Nací en Cuba, donde cuando era muy pequeña los médicos me diagnosticaron graves deficiencias neurológicas. Se esperaba que viviera solamente unos 15 años. Por lo tanto, mis padres tenían pocas esperanzas de prepararme un camino de estudios que pudiera seguir con éxito. A pesar de que ellos se separaron más tarde, yo estaba feliz y bien cuidada.

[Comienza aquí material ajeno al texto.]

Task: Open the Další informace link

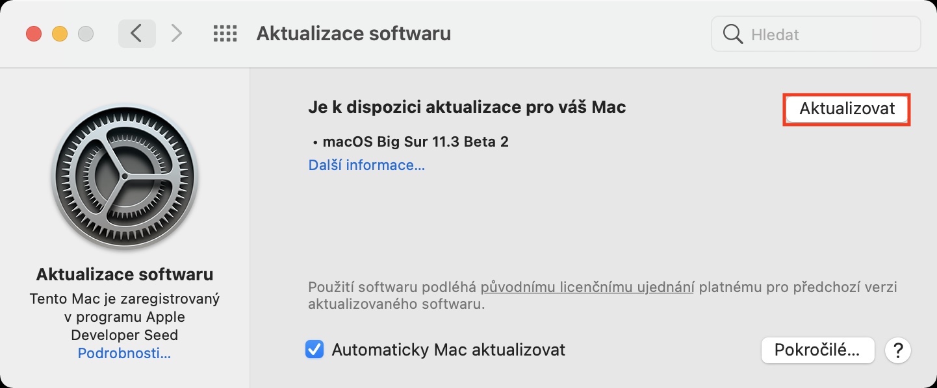Action: [366, 165]
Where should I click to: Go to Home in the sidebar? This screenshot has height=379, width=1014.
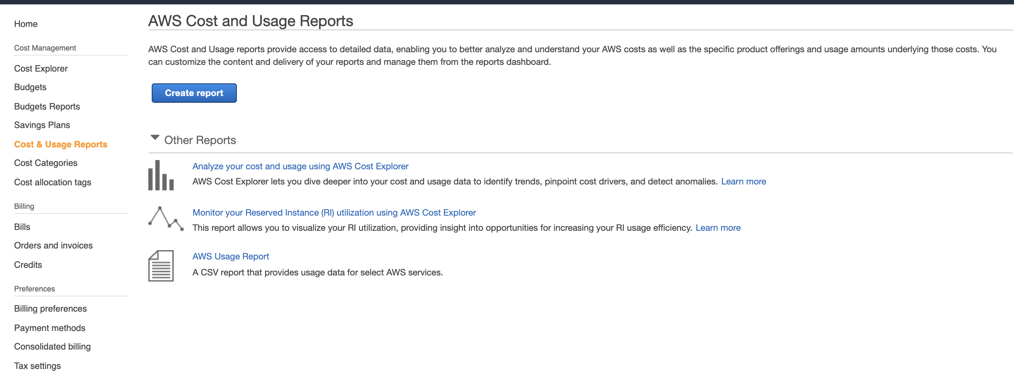[26, 24]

Cuando me mudé a Nicaragua con mi madre, ella me inscribió en una escuela donde aprendería inglés. Tenía diez años en ese momento. Allí conocimos a una señora que era Científica Cristiana. Rápidamente se convirtió en nuestra amiga y nos invitó a asistir a los servicios dominicales de la iglesia y a las reuniones de testimonios de los miércoles, que dirigían los miembros del grupo de la Ciencia Cristiana en la ciudad de Managua, donde vivíamos.
Mi madre y yo íbamos a los servicios y reuniones regularmente, y, con el correr del tiempo, comencé a aprender más sobre esta Ciencia, que yo sentía era algo nuevo y que se puede aplicar a cualquier situación en la vida. Al principio, yo era la única menor que asistía, y como no había Escuela Dominical, iba a los servicios y reuniones con los adultos. Me familiaricé con el orden de los servicios, el Padre Nuestro y algunos de los himnos del Himnario de la Ciencia Cristiana. Pero lo que me inspiraba profundamente eran las palabras de la declaración científica del ser.